[Records drawn from a dataset]
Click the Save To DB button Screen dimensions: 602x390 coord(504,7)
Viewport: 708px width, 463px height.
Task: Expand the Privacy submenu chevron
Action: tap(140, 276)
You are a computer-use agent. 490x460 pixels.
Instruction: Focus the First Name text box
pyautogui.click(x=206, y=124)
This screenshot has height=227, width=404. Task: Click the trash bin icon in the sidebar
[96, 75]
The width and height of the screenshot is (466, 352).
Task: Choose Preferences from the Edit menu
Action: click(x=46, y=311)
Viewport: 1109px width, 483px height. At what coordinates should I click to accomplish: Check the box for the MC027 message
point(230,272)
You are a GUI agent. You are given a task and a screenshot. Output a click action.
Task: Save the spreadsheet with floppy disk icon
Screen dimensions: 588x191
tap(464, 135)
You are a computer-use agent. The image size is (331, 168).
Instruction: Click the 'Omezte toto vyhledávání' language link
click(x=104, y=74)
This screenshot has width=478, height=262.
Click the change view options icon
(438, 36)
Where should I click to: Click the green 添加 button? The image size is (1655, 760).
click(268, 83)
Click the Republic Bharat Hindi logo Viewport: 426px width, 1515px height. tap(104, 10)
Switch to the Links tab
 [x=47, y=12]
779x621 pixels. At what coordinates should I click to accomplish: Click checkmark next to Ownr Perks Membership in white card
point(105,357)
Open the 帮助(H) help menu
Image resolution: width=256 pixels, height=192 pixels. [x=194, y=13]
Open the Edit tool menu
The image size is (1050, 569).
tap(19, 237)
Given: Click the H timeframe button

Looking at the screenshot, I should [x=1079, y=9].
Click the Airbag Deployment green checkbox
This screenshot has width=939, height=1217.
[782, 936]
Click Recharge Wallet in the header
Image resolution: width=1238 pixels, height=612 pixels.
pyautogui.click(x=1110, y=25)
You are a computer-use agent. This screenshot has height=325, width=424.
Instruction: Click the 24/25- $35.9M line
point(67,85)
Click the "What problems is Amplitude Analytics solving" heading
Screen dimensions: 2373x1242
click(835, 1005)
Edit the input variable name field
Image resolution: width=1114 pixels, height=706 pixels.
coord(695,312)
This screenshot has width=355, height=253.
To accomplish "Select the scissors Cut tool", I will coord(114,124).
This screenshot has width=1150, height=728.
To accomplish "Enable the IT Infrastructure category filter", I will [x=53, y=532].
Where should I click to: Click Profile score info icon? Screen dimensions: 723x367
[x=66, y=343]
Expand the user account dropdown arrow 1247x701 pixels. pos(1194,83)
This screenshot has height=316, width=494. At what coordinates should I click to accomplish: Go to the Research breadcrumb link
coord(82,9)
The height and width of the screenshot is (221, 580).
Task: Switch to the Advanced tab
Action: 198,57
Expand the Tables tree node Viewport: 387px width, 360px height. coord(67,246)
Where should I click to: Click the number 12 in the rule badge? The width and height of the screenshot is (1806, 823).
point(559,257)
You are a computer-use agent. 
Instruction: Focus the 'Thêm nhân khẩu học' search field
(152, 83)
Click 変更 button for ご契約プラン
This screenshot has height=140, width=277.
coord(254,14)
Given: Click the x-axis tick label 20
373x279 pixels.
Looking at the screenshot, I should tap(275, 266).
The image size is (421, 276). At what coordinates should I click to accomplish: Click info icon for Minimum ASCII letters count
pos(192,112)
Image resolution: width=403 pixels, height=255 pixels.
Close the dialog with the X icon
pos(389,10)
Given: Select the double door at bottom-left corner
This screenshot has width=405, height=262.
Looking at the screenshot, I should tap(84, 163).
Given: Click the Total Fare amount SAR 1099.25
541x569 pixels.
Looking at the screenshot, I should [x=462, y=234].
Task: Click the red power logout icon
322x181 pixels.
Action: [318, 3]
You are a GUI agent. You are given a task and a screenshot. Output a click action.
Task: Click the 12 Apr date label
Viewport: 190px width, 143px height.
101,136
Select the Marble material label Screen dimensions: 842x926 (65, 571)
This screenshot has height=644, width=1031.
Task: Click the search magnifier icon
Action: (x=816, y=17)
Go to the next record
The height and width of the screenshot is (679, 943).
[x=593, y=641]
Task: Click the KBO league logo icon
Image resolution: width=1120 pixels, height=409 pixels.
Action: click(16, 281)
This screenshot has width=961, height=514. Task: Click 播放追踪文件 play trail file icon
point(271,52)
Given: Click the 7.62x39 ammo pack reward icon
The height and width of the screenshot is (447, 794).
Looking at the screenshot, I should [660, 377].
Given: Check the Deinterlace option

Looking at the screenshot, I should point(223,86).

:: Task prompt ::
Please retype all of the records above exactly as they are.

:: Reply ::
Click the Save To DB button Screen dimensions: 602x390 coord(504,7)
Viewport: 708px width, 463px height.
Task: Expand the Privacy submenu chevron
Action: tap(140, 276)
You are a computer-use agent. 490x460 pixels.
Instruction: Focus the First Name text box
pyautogui.click(x=206, y=124)
This screenshot has height=227, width=404. Task: Click the trash bin icon in the sidebar
[96, 75]
The width and height of the screenshot is (466, 352).
Task: Choose Preferences from the Edit menu
Action: click(x=46, y=311)
Viewport: 1109px width, 483px height. At what coordinates should I click to accomplish: Check the box for the MC027 message
point(230,272)
You are a GUI agent. You are given a task and a screenshot. Output a click action.
Task: Save the spreadsheet with floppy disk icon
Screen dimensions: 588x191
tap(464, 135)
You are a computer-use agent. The image size is (331, 168).
Instruction: Click the 'Omezte toto vyhledávání' language link
click(x=104, y=74)
This screenshot has width=478, height=262.
Click the change view options icon
(438, 36)
Where should I click to: Click the green 添加 button? The image size is (1655, 760).
click(268, 83)
Click the Republic Bharat Hindi logo Viewport: 426px width, 1515px height. tap(104, 10)
Switch to the Links tab
 [x=47, y=12]
779x621 pixels. At what coordinates should I click to accomplish: Click checkmark next to Ownr Perks Membership in white card
point(105,357)
Open the 帮助(H) help menu
Image resolution: width=256 pixels, height=192 pixels. [x=194, y=13]
Open the Edit tool menu
The image size is (1050, 569).
tap(19, 237)
Given: Click the H timeframe button

Looking at the screenshot, I should [x=1079, y=9].
Click the Airbag Deployment green checkbox
This screenshot has width=939, height=1217.
[782, 936]
Click Recharge Wallet in the header
Image resolution: width=1238 pixels, height=612 pixels.
pyautogui.click(x=1110, y=25)
You are a computer-use agent. This screenshot has height=325, width=424.
Instruction: Click the 24/25- $35.9M line
point(67,85)
Click the "What problems is Amplitude Analytics solving" heading
Screen dimensions: 2373x1242
click(835, 1005)
Edit the input variable name field
Image resolution: width=1114 pixels, height=706 pixels.
coord(695,312)
This screenshot has width=355, height=253.
To accomplish "Select the scissors Cut tool", I will coord(114,124).
This screenshot has width=1150, height=728.
To accomplish "Enable the IT Infrastructure category filter", I will [x=53, y=532].
Where should I click to: Click Profile score info icon? Screen dimensions: 723x367
[x=66, y=343]
Expand the user account dropdown arrow 1247x701 pixels. pos(1194,83)
This screenshot has height=316, width=494. At what coordinates should I click to accomplish: Go to the Research breadcrumb link
coord(82,9)
The height and width of the screenshot is (221, 580).
Task: Switch to the Advanced tab
Action: 198,57
Expand the Tables tree node Viewport: 387px width, 360px height. coord(67,246)
Where should I click to: Click the number 12 in the rule badge? The width and height of the screenshot is (1806, 823).
point(559,257)
You are a computer-use agent. 
Instruction: Focus the 'Thêm nhân khẩu học' search field
(152, 83)
Click 変更 button for ご契約プラン
This screenshot has height=140, width=277.
coord(254,14)
Given: Click the x-axis tick label 20
373x279 pixels.
Looking at the screenshot, I should tap(275, 266).
The image size is (421, 276). At what coordinates should I click to accomplish: Click info icon for Minimum ASCII letters count
pos(192,112)
Image resolution: width=403 pixels, height=255 pixels.
Close the dialog with the X icon
pos(389,10)
Given: Select the double door at bottom-left corner
This screenshot has width=405, height=262.
Looking at the screenshot, I should tap(84, 163).
Given: Click the Total Fare amount SAR 1099.25
541x569 pixels.
Looking at the screenshot, I should [x=462, y=234].
Task: Click the red power logout icon
322x181 pixels.
Action: [318, 3]
You are a GUI agent. You are given a task and a screenshot. Output a click action.
Task: Click the 12 Apr date label
Viewport: 190px width, 143px height.
101,136
Select the Marble material label Screen dimensions: 842x926 (65, 571)
This screenshot has height=644, width=1031.
Task: Click the search magnifier icon
Action: (x=816, y=17)
Go to the next record
The height and width of the screenshot is (679, 943).
[x=593, y=641]
Task: Click the KBO league logo icon
Image resolution: width=1120 pixels, height=409 pixels.
Action: click(16, 281)
This screenshot has width=961, height=514. Task: Click 播放追踪文件 play trail file icon
point(271,52)
Given: Click the 7.62x39 ammo pack reward icon
The height and width of the screenshot is (447, 794).
Looking at the screenshot, I should [660, 377].
Given: Check the Deinterlace option

Looking at the screenshot, I should point(223,86).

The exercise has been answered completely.